Black History Month Spotlight: The Black Panthers

The Black Panther Party

Black History Month Spotlight: The Black Panthers

The Black Panthers, founded in Oakland, had a controversial image because of its militancy while offering a range of community programs such as free breakfasts and schools.

Published February 15, 2012

It has become an almost forgotten chapter in the African-American history. But the Black Panther Party had a distinctive position in the civil rights era, having achieved national and international notoriety because of the organization’s role in the Black Power movement in the United States.

To many Americans, including Black Americans, the Black Panthers have always borne a controversial image, largely because of its left-leaning philosophy that largely rejected the non-violent foundation of some of the other dominant groups in the civil rights era.

The Panthers were a revolutionary group that was founded in Oakland in 1966 by Heuy Newton and Bobby Seale as a means to respond to the large volume of complaints and incidents of police brutality. But they quickly expanded into other areas, providing free breakfasts for urban residents and putting together schools in Oakland.

The organization's leaders used philosophies that were largely seen as being socialist in nature, with a strong emphasis on Black nationalism. The organization developed a following through its newspaper, The Black Panther, which had a circulation that eventually grew to 250,000.
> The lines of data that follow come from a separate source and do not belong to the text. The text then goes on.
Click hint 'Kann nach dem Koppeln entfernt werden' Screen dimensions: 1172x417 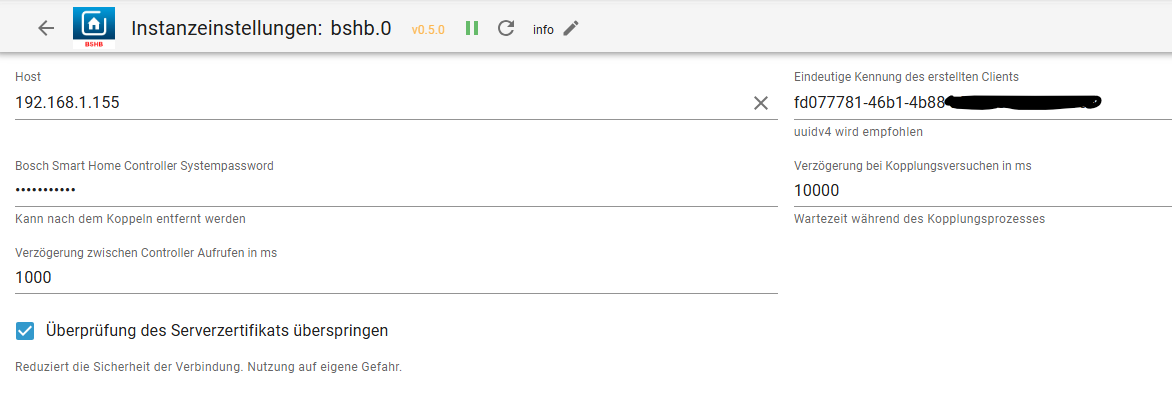[x=130, y=219]
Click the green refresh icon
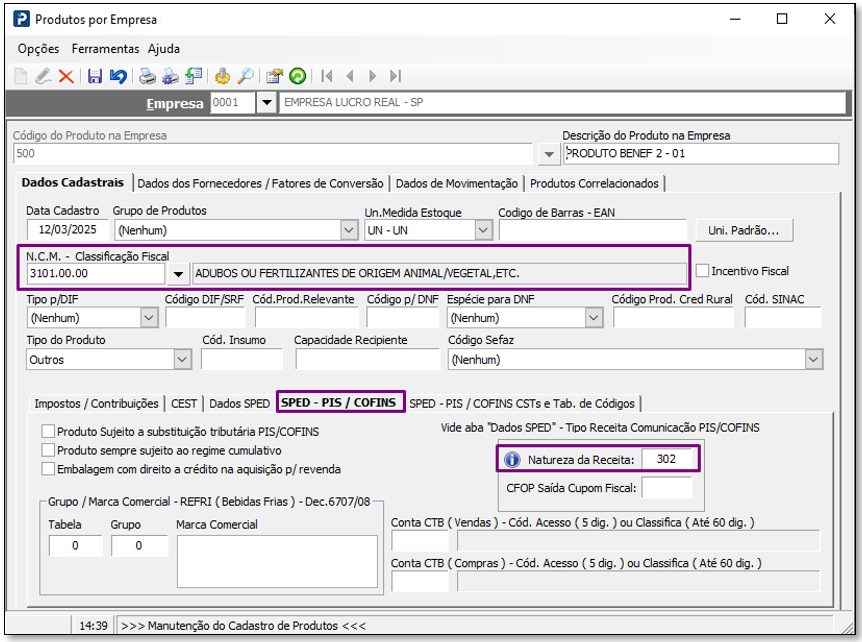 point(297,76)
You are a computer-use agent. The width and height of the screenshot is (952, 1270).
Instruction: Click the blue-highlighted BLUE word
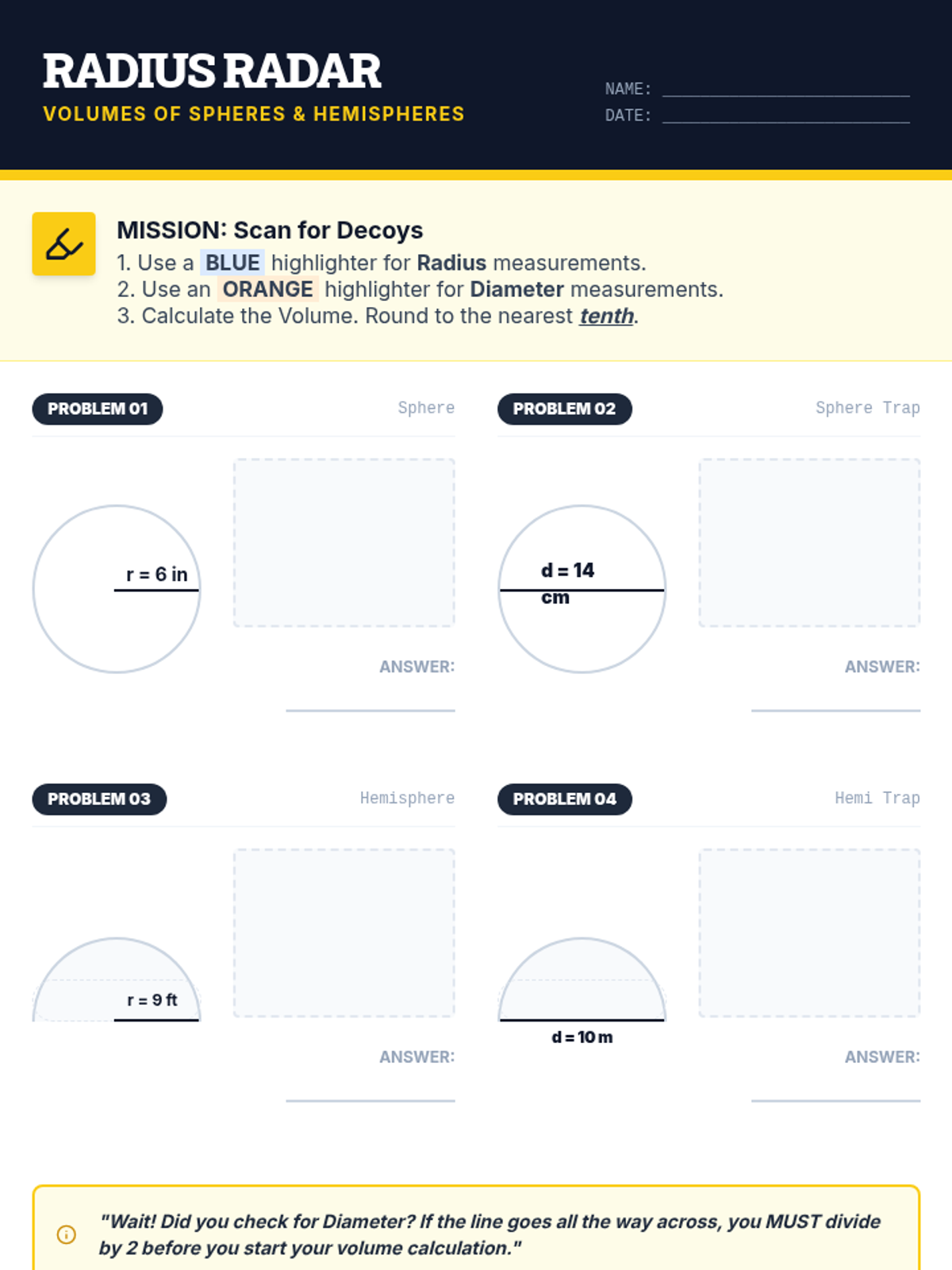pyautogui.click(x=232, y=263)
The Black Panthers famously created what it called its Ten-Point Program. It was a document that conveyed a list of economic and social concerns, calling for “Land, Bread, Housing, Education, Clothing, Justice and Peace.”

Over the years, the Black Panthers turned their backs on the Black Nationalism it became known for, saying that it was akin to "Black racism.” The organization became more focused on a more colorblind, more socialistic philosophy.

The Panthers were viewed as highly frightening by many of the country’s leaders in the 1960s. In fact J. Edgar Hoover, the director of the Federal Bureau of Investigation, called the Black Panthers “the greatest threat to the internal security of the country.” Under Hoover’s direction, the FBI conducted extensive surveillance and police harassment in an effort to thwart the organization’s effectiveness.

In more recent years, the Panthers have enjoyed a new look by historians and political scientists who focus in their neighborhood service programs and initiatives to encourage youth in the Black community.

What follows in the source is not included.